= PROBLEM DESCRIPTION =
Please return the listing exactly as it stands, skipping any pictures.

= DATA SUPPLIED =

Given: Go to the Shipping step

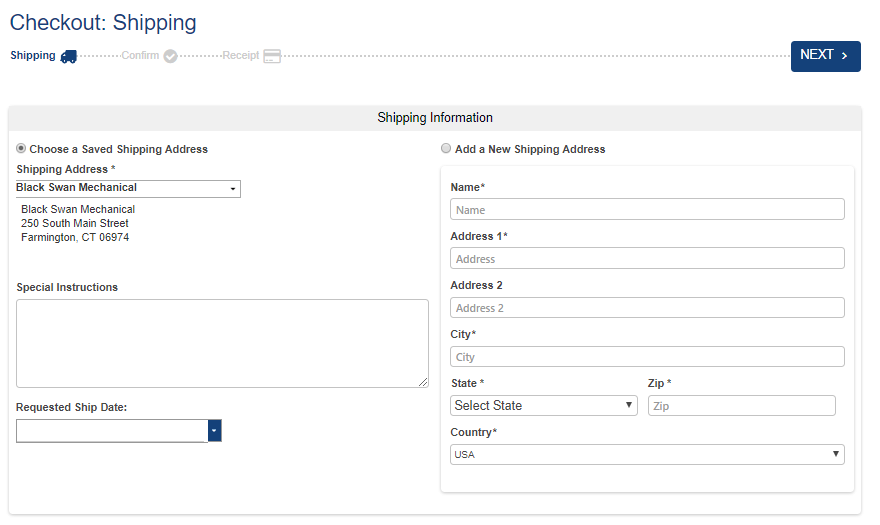Looking at the screenshot, I should click(x=33, y=56).
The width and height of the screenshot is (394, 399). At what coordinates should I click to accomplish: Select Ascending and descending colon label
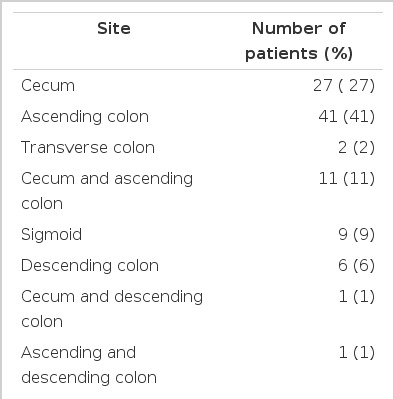pos(89,365)
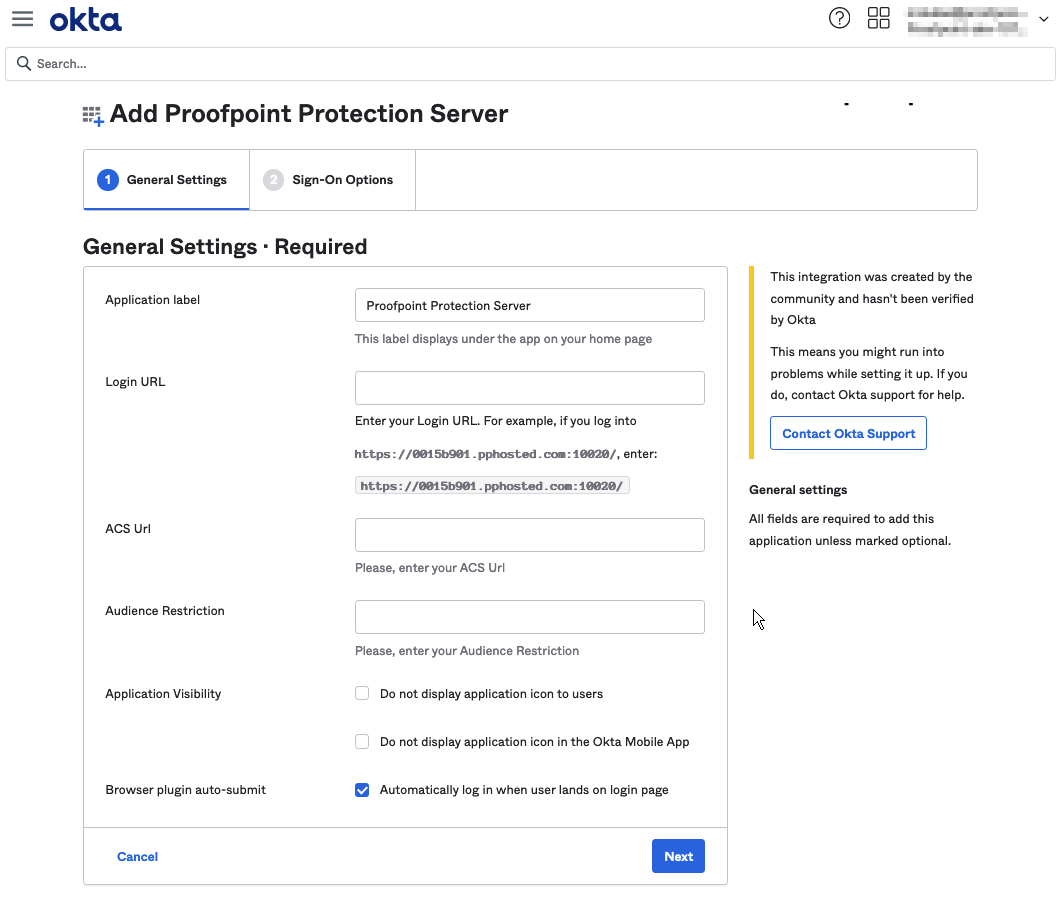1060x899 pixels.
Task: Click the apps grid icon
Action: coord(878,18)
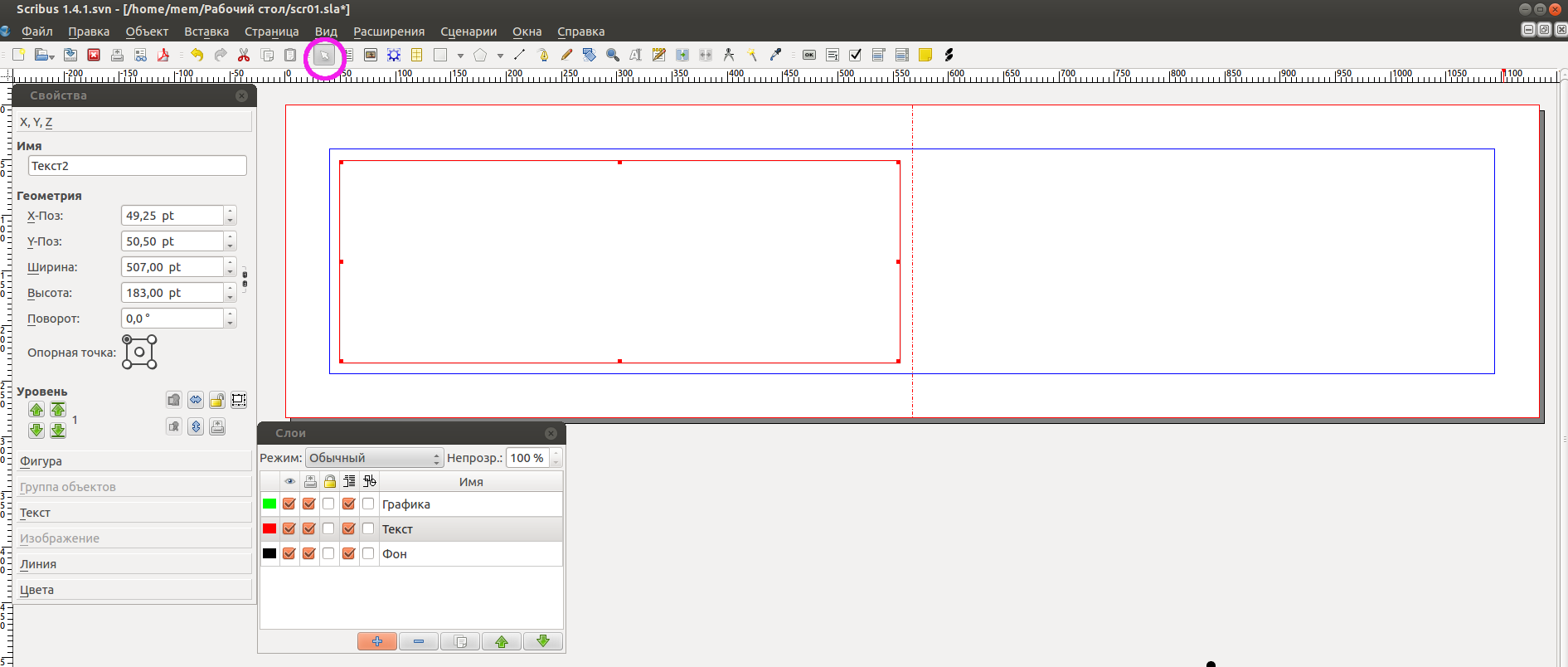Click the Insert Image Frame tool

click(371, 55)

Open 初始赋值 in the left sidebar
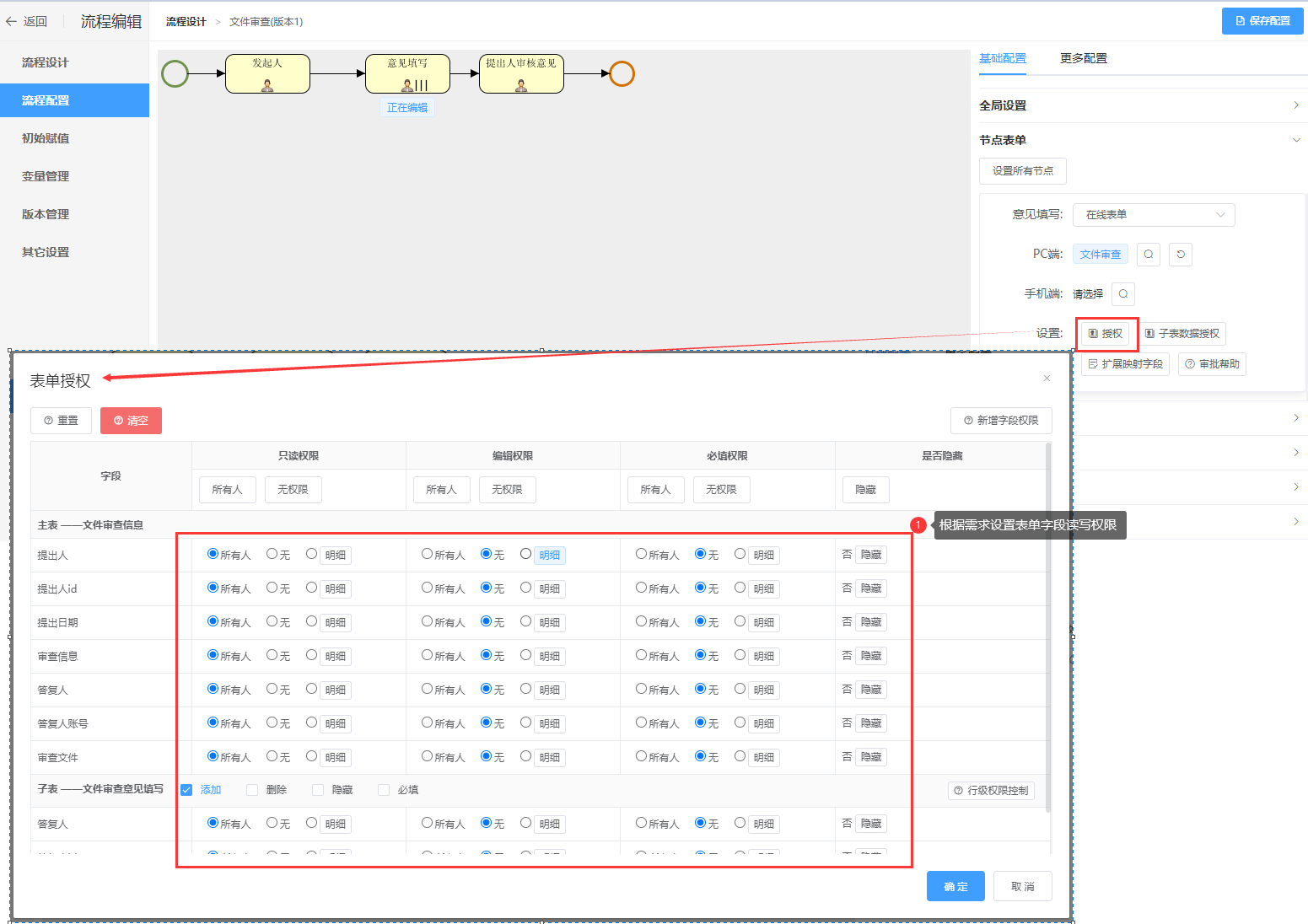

= RESPONSE =
Given: Go to the Shipping step

Looking at the screenshot, I should click(x=33, y=56).
The width and height of the screenshot is (394, 399). At what coordinates should I click to accomplish: Select Ascending and descending colon label
pos(89,365)
1060x899 pixels.
Task: Click the apps grid icon
Action: coord(878,18)
Click the Insert Image Frame tool

click(371, 55)

Open 初始赋值 in the left sidebar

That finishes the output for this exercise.